昔から言われている事で、これは手に持って鑑賞する事を前提に話がされている場合が多いです。
しかし観ると言っても現代ではLEDの目覚ましい進化により美術館でも刃文や地鉄を「観る」ことが出来るようになってきました。
その為今は観るといっても「手に取って観る」のと「展示している刀に照明を当てて観る」という2種の「観る」があります。

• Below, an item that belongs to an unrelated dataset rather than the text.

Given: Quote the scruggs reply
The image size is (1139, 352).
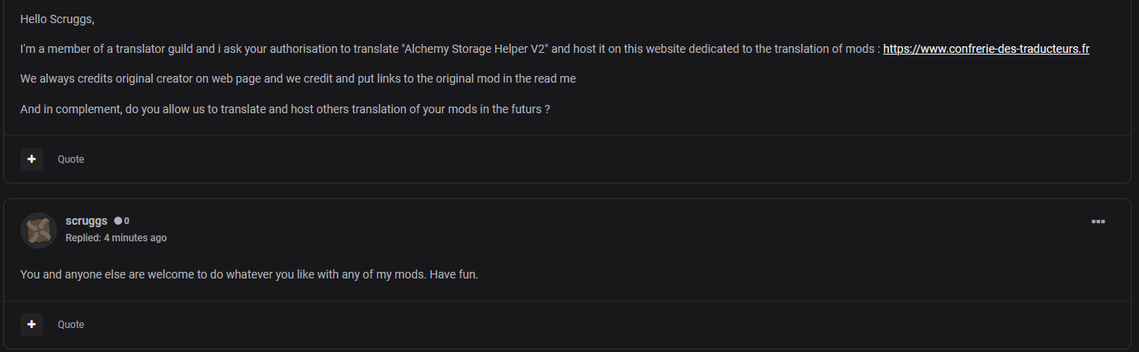Looking at the screenshot, I should point(71,325).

結論から言えば私はこの2つの状況でそれぞれ優れているライトが変わると思っています。
見え方は個人の好みが出るところもあると思いますが、それぞれの長短所を書きながら、なるべく私的感情を含めず公平な目で書いたつもりです。

①展示された刀を観る場合

LEDの方が適していると考えます。
美術館などでは展示内容によって照明が変わりますが、基本的な考えとしては来館者が快適に疲れにくく観賞、観察できる照明環境を考慮した上で、かつ展示物に損傷を与えないよう光量や温度などを設定する必要があり、他にも展示物により照射する光量が決まっていたりと細かい制限があるのでそもそも白熱電球では対応出来ません。
刀を快適に観るための空間の話で言えば、来館者にはなるべく刀身だけを見せたいはずです。(ごちゃごちゃ視界に入ってくると疲れる為)
その際、白熱電球のように光が拡散して部屋全体が明るくなる照明はガラスの反射もし易くなるので適しません。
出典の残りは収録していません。